Aromatherapy & Massage (suspended)
There is nothing new about massage; after all, even little children know that the best treatment for a pain is for their mummy or daddy to give it a rub!
Massage is the most direct form of therapy for relief of many soft tissue disorders. The therapist uses his or her hands to discover areas of tightness in muscles or other soft tissue, and treats it by stroking, kneading or stretching the relevant area. Massage is also given to promote relaxation, increase blood circulation, and produce a feeling of well-being.
Some conditions often helped by aromatherapy and massage are:
- Stiffness in shoulders, neck and back
- Lower back pain
- Stiff or aching legs
- Restricted joint movement
Is Massage painful?
Massage is generally a very pleasant experience. When tight areas are being worked on, a degree of discomfort may be felt, but this is always what the recipient will recognise as ‘good pain’. The therapist will always respond to the recipient’s comments and refrain from any work that causes unwelcome pain.

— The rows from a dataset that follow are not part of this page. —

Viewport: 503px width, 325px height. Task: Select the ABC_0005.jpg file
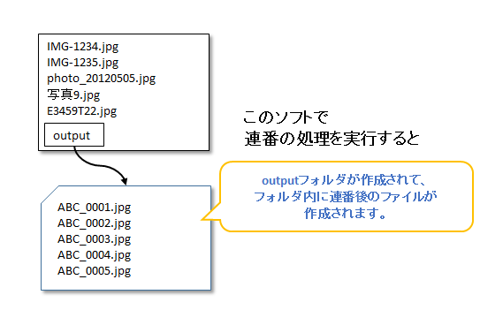[94, 271]
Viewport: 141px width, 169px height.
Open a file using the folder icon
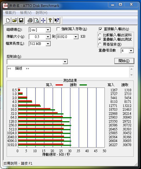coord(15,20)
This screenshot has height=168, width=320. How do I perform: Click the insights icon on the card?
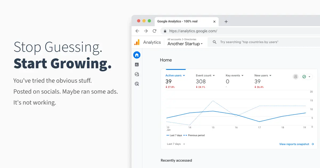295,77
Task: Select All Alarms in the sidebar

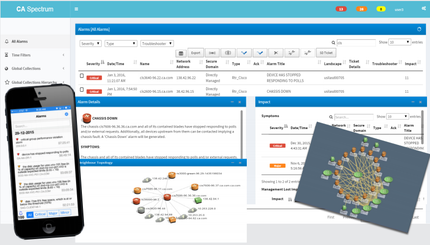Action: pyautogui.click(x=35, y=41)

How is the treatment given?
The person to be massaged is comfortably positioned on a massage table, either sitting or lying according to the area of the body being treated. Sometimes a massage recipient may remain fully clothed, but generally outer clothing will be removed and the areas of the body not being worked on will be covered with a towel.
What oil is used?
For massage, a neutral oil is used merely as a lubricant and not as part of the treatment. In the case of people who are allergic to the oil, or have a delicate skin (for example, resulting from radiotherapy), talcum powder will be used instead of oil.
When performing aromatherapy, the aromatherapist will massage you with selected essential oils to promote relaxation and feelings of well-being. Aromatherapy may not be carried out on parts of the body that are undergoing radiotherapy.